## What is expected:
Every line in the data below that has the word "window" should be returned.

• • • • • • •

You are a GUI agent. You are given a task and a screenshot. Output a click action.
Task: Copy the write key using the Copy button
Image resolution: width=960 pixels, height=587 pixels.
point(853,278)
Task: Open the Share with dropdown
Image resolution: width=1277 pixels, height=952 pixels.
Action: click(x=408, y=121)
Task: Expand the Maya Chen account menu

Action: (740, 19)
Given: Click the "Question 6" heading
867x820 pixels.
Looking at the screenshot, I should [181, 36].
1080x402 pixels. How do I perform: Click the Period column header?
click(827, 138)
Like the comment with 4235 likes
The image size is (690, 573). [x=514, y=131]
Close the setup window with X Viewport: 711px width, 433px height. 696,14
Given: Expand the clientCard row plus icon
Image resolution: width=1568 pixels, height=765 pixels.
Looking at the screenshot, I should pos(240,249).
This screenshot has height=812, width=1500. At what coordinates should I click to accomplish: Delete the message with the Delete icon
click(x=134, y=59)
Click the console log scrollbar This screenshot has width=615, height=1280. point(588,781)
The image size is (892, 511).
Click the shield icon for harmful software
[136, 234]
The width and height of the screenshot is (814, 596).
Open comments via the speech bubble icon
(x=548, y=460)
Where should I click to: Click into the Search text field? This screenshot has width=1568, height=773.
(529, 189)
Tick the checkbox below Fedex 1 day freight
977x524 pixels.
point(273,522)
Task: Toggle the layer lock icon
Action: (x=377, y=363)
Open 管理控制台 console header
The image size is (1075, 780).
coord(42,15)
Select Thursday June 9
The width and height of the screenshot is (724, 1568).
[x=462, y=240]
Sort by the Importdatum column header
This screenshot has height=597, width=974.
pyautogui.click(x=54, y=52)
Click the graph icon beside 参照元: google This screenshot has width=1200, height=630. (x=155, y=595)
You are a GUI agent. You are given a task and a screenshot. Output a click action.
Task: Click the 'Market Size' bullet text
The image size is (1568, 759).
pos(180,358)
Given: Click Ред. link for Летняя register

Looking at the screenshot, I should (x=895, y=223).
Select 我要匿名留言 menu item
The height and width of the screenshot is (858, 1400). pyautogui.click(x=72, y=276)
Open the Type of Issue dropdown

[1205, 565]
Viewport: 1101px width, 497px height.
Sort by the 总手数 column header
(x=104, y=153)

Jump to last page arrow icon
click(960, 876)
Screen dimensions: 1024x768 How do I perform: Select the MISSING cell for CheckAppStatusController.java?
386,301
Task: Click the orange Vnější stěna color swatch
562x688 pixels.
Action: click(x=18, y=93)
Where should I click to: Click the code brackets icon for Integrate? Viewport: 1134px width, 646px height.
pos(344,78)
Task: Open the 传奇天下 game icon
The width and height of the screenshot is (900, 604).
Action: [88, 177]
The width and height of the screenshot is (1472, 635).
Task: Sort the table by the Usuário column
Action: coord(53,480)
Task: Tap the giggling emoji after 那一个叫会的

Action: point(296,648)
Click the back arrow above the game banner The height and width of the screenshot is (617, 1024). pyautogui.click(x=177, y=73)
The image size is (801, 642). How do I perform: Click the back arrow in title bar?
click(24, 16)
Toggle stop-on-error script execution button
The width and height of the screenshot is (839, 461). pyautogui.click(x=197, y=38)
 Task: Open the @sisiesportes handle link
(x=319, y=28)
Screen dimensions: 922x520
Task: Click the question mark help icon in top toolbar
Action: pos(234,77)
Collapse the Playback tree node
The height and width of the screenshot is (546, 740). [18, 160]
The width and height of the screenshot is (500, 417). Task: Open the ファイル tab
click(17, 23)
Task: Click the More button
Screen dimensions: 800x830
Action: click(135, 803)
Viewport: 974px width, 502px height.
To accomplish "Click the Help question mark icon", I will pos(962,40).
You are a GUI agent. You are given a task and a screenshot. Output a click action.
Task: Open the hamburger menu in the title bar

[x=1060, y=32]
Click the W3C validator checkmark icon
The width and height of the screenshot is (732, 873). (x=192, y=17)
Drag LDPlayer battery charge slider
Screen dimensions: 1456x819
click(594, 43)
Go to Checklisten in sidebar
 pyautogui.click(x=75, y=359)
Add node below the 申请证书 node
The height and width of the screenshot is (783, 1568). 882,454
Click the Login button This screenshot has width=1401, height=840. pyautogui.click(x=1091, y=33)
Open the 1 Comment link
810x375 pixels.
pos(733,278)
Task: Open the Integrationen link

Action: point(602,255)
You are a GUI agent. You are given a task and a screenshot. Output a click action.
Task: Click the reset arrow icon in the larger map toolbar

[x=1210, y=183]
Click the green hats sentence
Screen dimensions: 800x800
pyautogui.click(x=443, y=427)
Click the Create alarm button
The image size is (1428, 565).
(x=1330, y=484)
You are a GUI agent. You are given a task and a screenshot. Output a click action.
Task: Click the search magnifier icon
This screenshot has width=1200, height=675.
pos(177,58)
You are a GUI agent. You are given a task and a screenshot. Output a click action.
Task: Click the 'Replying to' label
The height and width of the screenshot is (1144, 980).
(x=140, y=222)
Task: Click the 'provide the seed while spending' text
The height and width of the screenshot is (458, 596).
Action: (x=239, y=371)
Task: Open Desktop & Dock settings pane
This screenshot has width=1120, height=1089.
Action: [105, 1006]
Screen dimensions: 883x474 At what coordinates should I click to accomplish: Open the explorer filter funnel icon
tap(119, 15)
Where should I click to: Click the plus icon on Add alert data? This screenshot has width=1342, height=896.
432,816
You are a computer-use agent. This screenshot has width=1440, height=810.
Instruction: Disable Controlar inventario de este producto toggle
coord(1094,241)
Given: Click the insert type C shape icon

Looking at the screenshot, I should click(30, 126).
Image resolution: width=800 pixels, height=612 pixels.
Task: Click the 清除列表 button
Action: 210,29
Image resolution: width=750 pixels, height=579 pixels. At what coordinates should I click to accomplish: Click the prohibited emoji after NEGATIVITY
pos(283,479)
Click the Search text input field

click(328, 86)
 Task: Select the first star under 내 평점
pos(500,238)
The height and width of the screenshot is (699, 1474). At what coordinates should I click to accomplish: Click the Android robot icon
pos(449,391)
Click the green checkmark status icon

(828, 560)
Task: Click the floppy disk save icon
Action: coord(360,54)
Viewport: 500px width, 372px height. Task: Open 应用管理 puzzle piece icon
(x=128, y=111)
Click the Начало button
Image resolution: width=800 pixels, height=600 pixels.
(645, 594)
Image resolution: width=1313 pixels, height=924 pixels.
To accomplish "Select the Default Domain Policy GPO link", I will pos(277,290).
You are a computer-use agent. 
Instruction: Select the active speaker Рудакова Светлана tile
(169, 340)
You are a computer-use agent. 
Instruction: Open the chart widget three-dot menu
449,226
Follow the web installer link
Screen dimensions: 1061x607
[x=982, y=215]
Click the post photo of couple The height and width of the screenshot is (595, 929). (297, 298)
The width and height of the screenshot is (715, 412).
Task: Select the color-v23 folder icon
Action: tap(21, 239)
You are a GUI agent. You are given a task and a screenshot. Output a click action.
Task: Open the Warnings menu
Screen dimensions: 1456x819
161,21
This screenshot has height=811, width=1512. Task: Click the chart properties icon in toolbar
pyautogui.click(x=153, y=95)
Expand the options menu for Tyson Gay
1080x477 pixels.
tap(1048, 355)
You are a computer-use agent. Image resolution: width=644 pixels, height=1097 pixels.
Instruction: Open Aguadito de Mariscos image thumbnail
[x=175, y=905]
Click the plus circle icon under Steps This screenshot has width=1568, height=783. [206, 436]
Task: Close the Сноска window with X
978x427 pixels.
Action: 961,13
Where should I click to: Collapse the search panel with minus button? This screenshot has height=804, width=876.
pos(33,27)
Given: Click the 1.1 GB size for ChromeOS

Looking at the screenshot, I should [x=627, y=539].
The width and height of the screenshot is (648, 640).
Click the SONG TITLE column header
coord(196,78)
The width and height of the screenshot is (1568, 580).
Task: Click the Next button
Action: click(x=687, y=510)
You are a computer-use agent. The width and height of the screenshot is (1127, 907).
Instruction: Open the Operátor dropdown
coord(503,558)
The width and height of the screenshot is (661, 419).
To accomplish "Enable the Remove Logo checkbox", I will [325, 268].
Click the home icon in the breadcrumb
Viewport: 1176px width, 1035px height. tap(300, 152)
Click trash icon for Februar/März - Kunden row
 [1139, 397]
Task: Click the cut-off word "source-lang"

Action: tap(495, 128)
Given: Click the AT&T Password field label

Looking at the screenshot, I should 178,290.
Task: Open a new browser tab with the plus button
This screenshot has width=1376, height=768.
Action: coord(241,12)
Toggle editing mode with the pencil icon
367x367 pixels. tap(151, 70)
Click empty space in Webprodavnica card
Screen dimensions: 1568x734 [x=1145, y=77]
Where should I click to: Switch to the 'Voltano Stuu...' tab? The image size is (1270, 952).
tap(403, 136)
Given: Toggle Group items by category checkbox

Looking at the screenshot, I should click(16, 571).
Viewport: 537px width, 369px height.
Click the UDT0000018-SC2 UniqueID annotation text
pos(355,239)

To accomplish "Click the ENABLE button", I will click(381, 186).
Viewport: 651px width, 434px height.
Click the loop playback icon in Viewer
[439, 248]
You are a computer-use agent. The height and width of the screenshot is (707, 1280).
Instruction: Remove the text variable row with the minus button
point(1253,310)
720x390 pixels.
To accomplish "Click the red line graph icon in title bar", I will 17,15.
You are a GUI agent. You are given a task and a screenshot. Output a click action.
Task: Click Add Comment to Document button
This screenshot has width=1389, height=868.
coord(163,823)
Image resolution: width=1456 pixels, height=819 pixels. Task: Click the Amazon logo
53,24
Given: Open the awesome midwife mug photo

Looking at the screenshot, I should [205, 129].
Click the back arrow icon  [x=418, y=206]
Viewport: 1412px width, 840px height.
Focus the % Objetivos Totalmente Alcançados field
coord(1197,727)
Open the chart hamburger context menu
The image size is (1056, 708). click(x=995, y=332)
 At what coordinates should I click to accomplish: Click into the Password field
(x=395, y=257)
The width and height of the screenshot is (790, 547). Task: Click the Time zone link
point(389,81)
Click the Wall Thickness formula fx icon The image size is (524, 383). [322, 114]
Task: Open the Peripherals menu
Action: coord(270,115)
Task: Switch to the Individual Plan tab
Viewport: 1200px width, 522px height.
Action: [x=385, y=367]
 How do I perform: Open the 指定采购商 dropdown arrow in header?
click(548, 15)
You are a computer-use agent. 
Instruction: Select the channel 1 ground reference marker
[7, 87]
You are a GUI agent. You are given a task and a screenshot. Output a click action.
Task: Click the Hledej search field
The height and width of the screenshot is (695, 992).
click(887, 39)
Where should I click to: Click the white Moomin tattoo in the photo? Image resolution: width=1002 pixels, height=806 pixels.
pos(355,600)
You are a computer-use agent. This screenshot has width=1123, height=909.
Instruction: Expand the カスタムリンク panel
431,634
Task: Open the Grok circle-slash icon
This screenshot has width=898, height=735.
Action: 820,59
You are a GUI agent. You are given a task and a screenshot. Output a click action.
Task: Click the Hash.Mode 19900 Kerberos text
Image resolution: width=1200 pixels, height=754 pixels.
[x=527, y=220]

• • • • • • •

## Your response:
Close the setup window with X Viewport: 711px width, 433px height. 696,14
Task: Close the Сноска window with X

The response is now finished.